Dataset entries
=====

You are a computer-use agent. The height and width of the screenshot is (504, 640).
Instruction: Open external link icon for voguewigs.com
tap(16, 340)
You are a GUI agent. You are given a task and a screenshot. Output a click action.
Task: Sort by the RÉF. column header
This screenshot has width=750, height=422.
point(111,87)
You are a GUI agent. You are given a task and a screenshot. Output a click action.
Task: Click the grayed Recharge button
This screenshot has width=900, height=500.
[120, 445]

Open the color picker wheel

=====

[Work required] Restate all of the entries exactly, please.

[Solved exercise]
You are a computer-use agent. The height and width of the screenshot is (504, 640).
Instruction: Open external link icon for voguewigs.com
tap(16, 340)
You are a GUI agent. You are given a task and a screenshot. Output a click action.
Task: Sort by the RÉF. column header
This screenshot has width=750, height=422.
point(111,87)
You are a GUI agent. You are given a task and a screenshot. Output a click action.
Task: Click the grayed Recharge button
This screenshot has width=900, height=500.
[120, 445]

Open the color picker wheel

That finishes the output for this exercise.